Dysregulation of the immune system occurs during spaceflight and may represent a crew health risk during exploration missions because astronauts are challenged by many stressors. Therefore, it is crucial to understand the biology of immune modulation under spaceflight conditions in order to be able to maintain immune homeostasis under such challenges. In the framework of the THESEUS project whose aim was to develop an integrated life sciences research roadmap regarding human space exploration, experts working in the field of space immunology, and related disciplines, established a questionnaire sent to scientists around the world. From the review of collected answers, they deduced a list of key issues and provided several recommendations such as a maximal exploitation of currently available resources on Earth and in space, and to increase increments duration for some ISS crew members to 12 months or longer. These recommendations should contribute to improve our knowledge about spaceflight effects on the immune system and the development of countermeasures that, beyond astronauts, could have a societal impact.

Considerations for Preventive and Therapeutic Strategies

Previous chapters have provided some insight into the regulation of immune responses under spaceflight conditions, a unique combination of psychosocial and physical stresses. This multitude of factors affecting almost all components of the immune system could lead to compromised host defense against infections and could have an immediate impact on mission performance. This chapter introduces some strategies that are potentially helpful to mitigate the risk of stress-associated immune dysfunction under conditions of (long-duration) spaceflight.

Pharmacological Countermeasures to Spaceflight-Induced Alterations of the Immune System

Opportunities for microbes to establish infections are enhanced under spaceflight conditions because space travel stimulates their growth (Chap. 15) and has a negative impact on immune functions. Indeed, it has been shown that spaceflight affects lymphoid organs (Gridley et al. 2003; Baqai et al. 2009) and induces variations in peripheral blood leukocyte subsets (Chap. 9).

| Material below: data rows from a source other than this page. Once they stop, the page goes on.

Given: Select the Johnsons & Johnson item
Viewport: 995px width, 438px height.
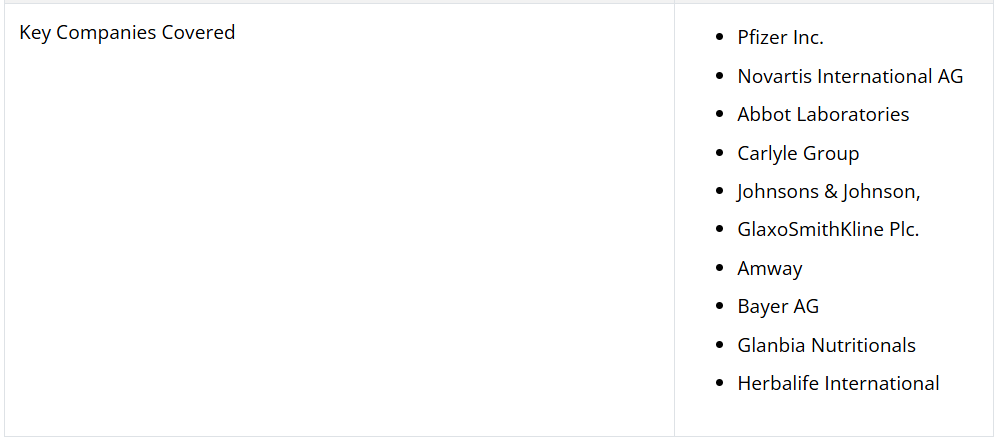Looking at the screenshot, I should pos(828,191).
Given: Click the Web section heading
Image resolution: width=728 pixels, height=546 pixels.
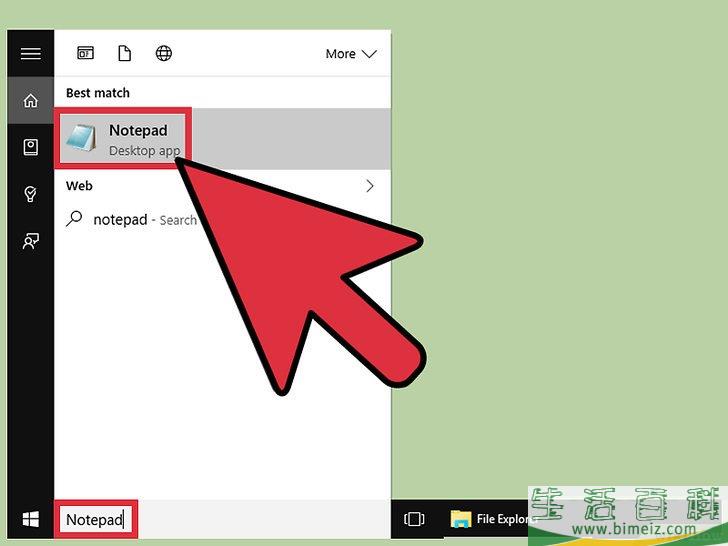Looking at the screenshot, I should coord(79,186).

Neutrophil, monocyte, and NK cell functions are affected by spaceflight (Chaps. 10–12). The activation of T lymphocytes is also severely depressed under low gravity conditions (Cogoli et al. 1984) because interleukin-2 (IL-2) and IL-2receptor gene expression are modified, the delivery of the costimulatory signal to activate the B7/CD28 pathway and the protein kinase A (PKA) signaling pathway, which is a key early regulator in T cell activation, are hindered. Furthermore, a TH2 cytokine shift is associated with spaceflight. If this TH2 shift persists during long missions, it could represent a significant clinical risk for TH2-related autoimmune diseases, allergies, hypersensitivities, and disease susceptibility related to diminished cell-mediated immunity. Studies on plasma antibody levels did not reveal significant changes after short spaceflights (Rykova et al. 2008), but contradictory results were reported after long missions. Indeed, several studies (Konstantinova et al. 1993; Bascove et al. 2008, 2009; Gueguinou et al. 2009, 2010) reported increased levels of immunoglobulin while Rykova et al. (2008) reported normal amounts of antibodies after prolonged space missions. Lastly, a differential sensitivity of cellular and humoral immunity to spaceflight conditions seems to exist because it was shown that the cellular, but not the humoral, systems are affected by short periods of flight.